Records to process:
......
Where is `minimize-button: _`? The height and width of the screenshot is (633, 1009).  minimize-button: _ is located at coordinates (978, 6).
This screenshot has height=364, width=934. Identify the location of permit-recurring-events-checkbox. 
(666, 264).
......
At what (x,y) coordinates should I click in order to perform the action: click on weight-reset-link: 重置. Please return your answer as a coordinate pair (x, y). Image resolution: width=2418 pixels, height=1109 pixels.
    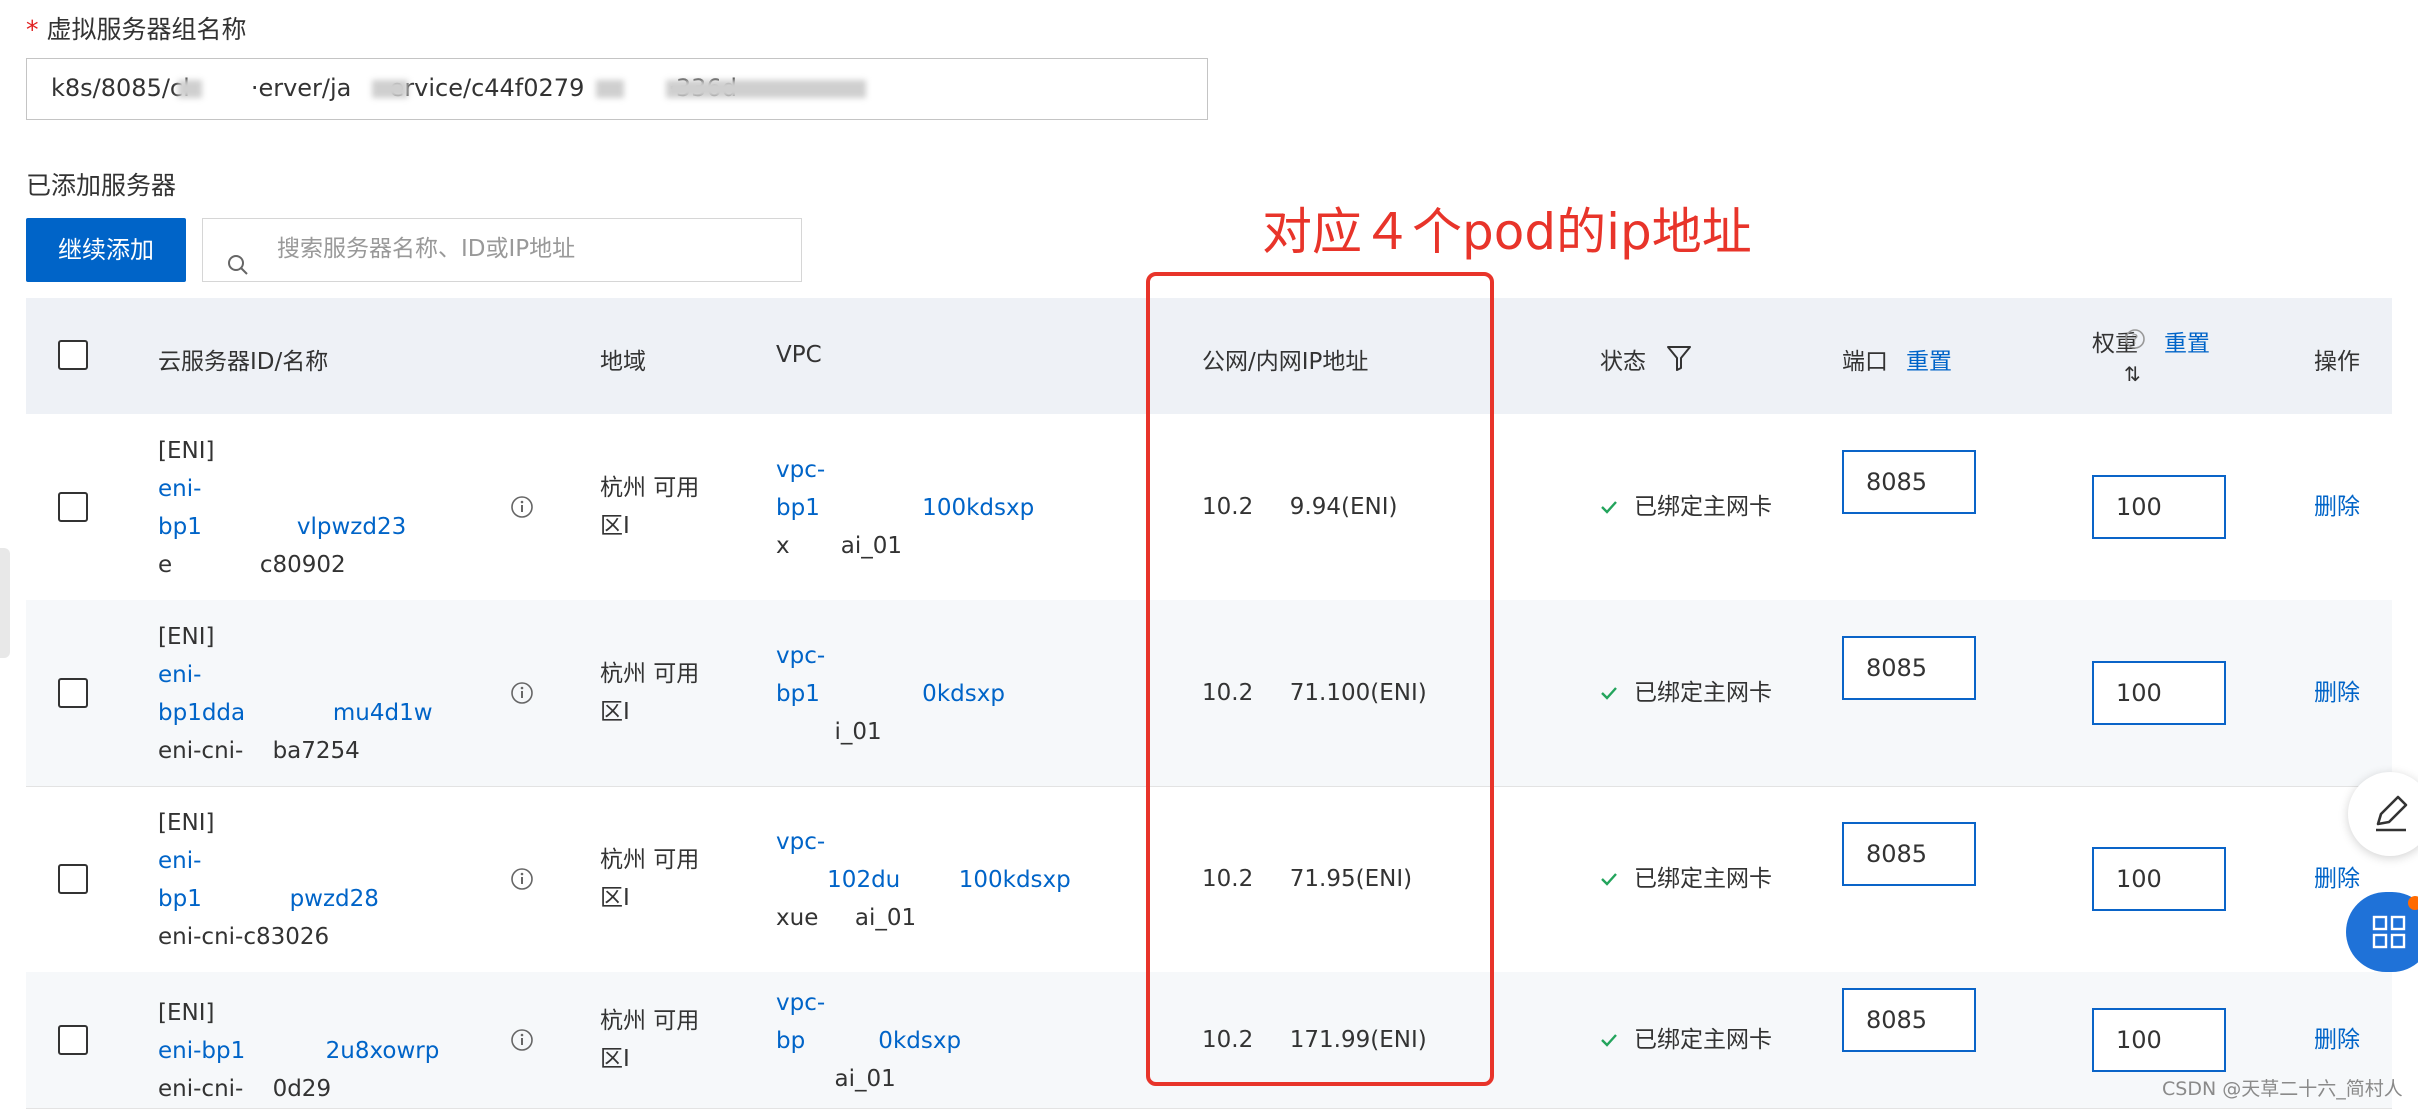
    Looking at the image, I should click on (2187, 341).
......
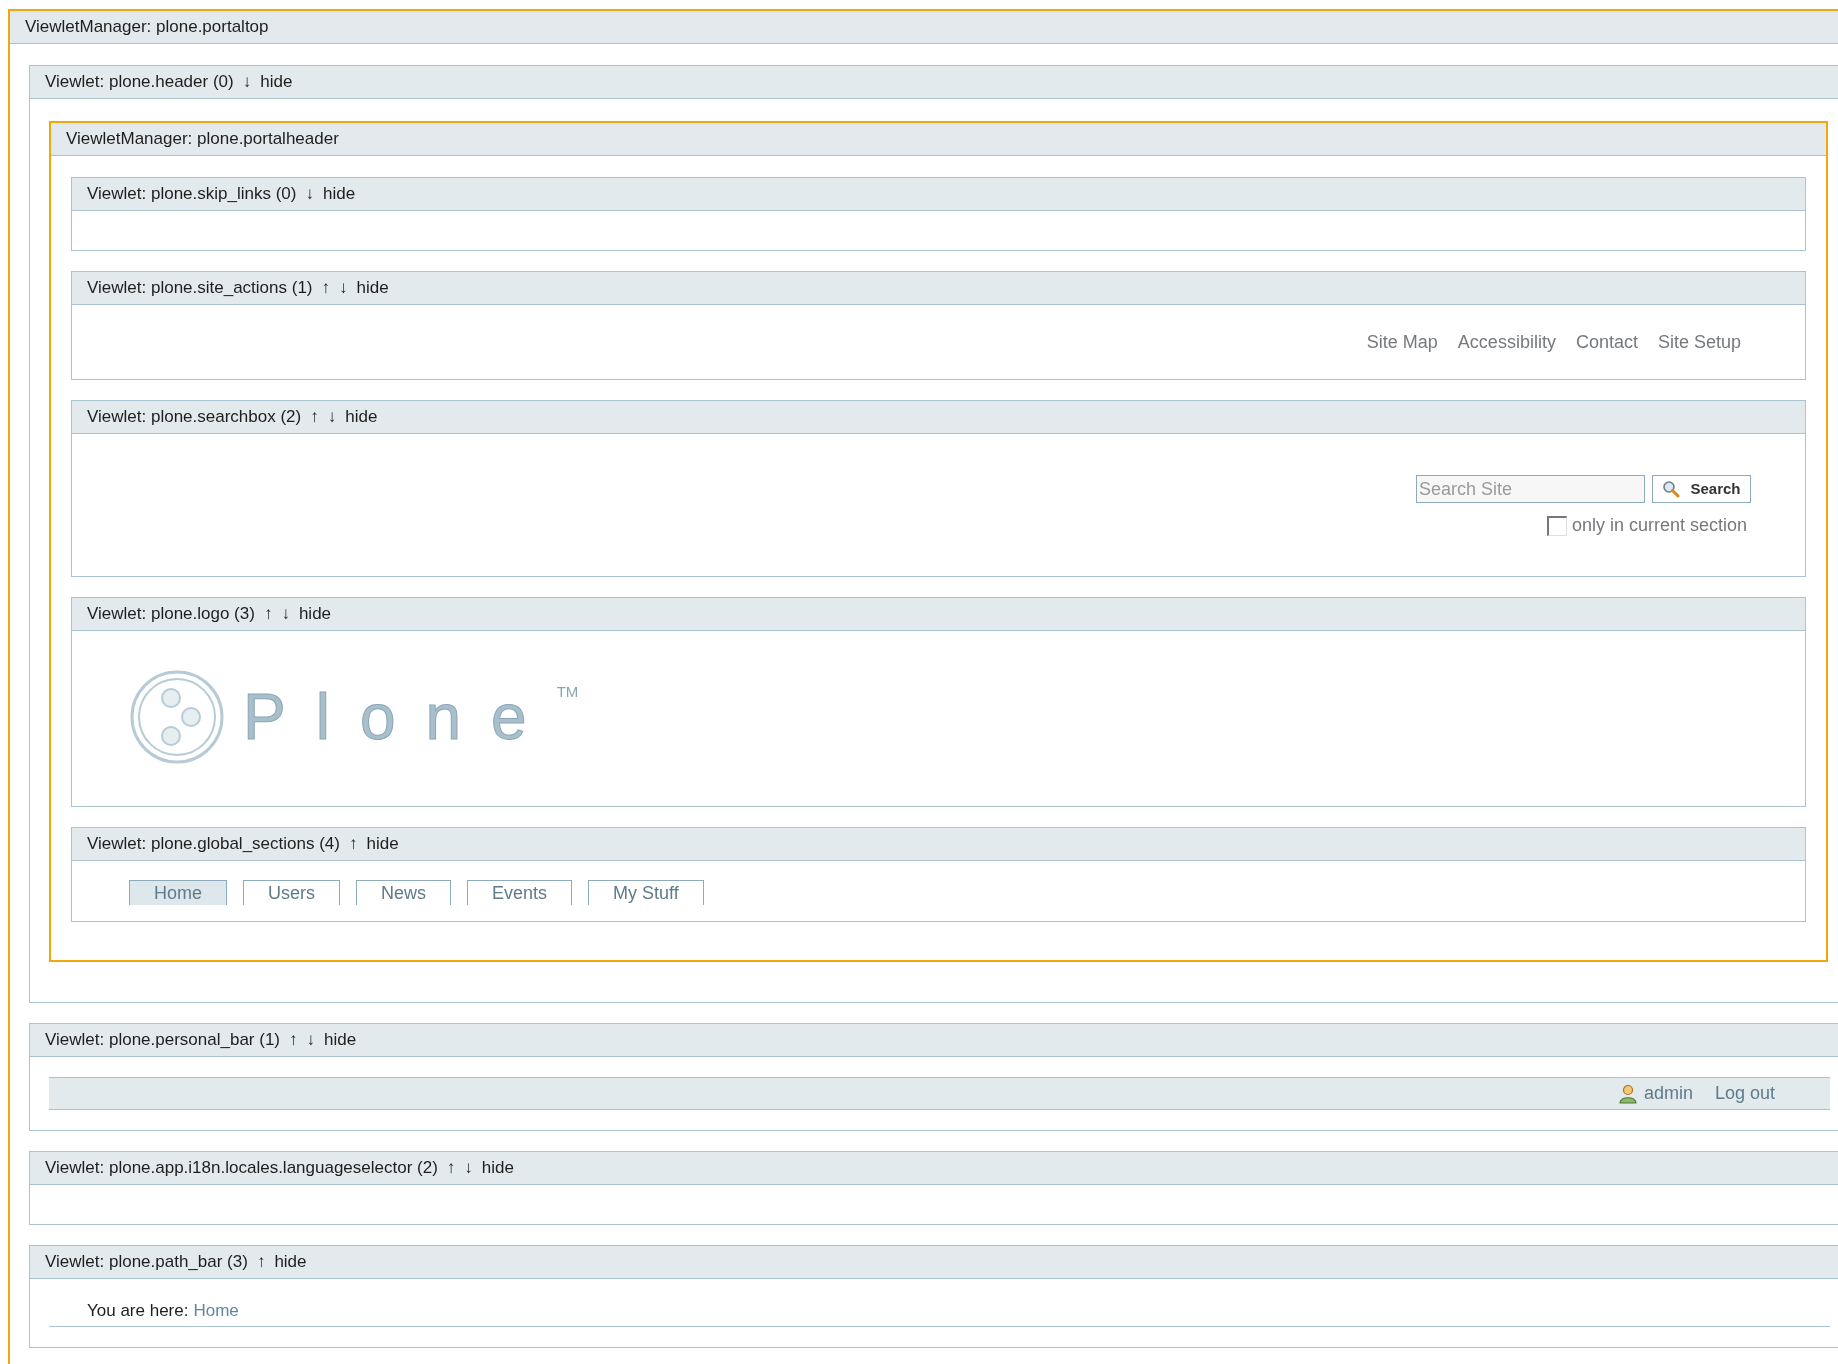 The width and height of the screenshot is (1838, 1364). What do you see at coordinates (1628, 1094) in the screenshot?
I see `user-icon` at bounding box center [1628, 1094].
......
Exercise description: Put the lines above, beginning at the line that contains "coordinates (978, 6)." and ending after the line that contains "(666, 264).", into a Markdown table with the columns No. and Line. Leave out any blank lines.

Answer box:
| No. | Line |
|---|---|
| 1 | Where is `minimize-button: _`? The height and width of the screenshot is (633, 1009).  minimize-button: _ is located at coordinates (978, 6). |
| 2 | This screenshot has height=364, width=934. Identify the location of permit-recurring-events-checkbox.  |
| 3 | (666, 264). |